For more information from Let’s Encrypt visit:
https://letsencrypt.org/docs/dst-root-ca-x3-expiration-september-2021/
Since September 30th we have received reports from two of our mail services customers that they were no longer able to send/receive mail with their Exchange servers due to a certificate expiration error. Our certificates have not expired; a root certificate (DST Root CA X3) has expired. The Let’s Encrypt R3 is signed by DST Root CA X3 (now expired) and ISRG Root X1 (trusted). The latter, ISRG Root X1, is what should be used.

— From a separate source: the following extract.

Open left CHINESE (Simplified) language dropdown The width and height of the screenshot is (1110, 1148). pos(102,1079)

Since June 2017 Roller Network has been using Let’s Encrypt. Our certificates update continuously: the certificates we have are only valid for 90 days, then are automatically replaced with a new one when they reach less than 30 days until expiration. It’s not possible for us to have “old” certificates since the oldest one will only ever be 2 months old before it gets replaced with a new one (and we monitor every Let’s Encrypt deployed service for freshness with alerts if a cert goes under 28 days). This process happens continuously on every system we have that uses SSL/TLS.
All certificates ultimately rely on a chain of trust based on a root store of trusted certificates present in every platform that the chain of validation is based on. All of these also have an expiration date, but a longer one since changing these either requires an OS update (usually in the form of security updates) or for platforms that no longer receive updates, manually installing new root certificates if it doesn’t have ISRG Root X1 installed. Alternatively, some platforms allow manually setting trust for an expired root certificate or need to remove an old root certificate.

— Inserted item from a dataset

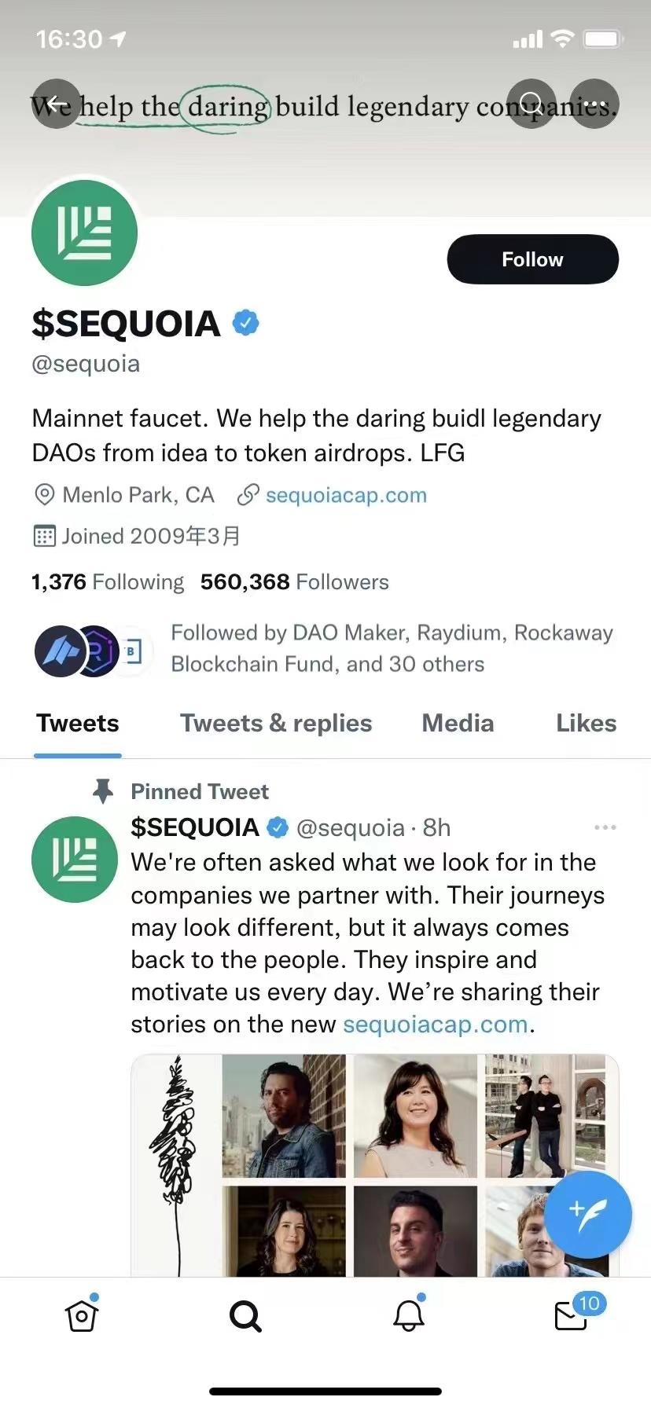Open the sequoiacap.com profile link
Viewport: 651px width, 1408px height.
(346, 495)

The only reports we have received with TLS problems is with Exchange. Unfortunately we don’t have anyone on staff with Exchange experience, so we don’t have a fix to give out. At this point we can only recommend reading what others have done to address issues with cross-signed certificate authorities, although if we find a procedure specific for Exchange we’ll pass it along. For platforms based on OpenSSL 1.0.x this is a known bug which is fixed by updating to OpenSSL 1.1.x.
The reason the old, expired root is still in the chain is for an Android compatibility thing as detailed here: https://letsencrypt.org/2020/12/21/extending-android-compatibility.html
To view certificates in Windows see:
https://docs.microsoft.com/en-us/dotnet/framework/wcf/feature-details/how-to-view-certificates-with-the-mmc-snap-in
On Windows the expired “DST Root CA X3” should be under Trusted Root Certification Authorities and Third Party Root Certificates. Removing it and rebooting may help (or it may not, we don’t have a way to test an Exchange server).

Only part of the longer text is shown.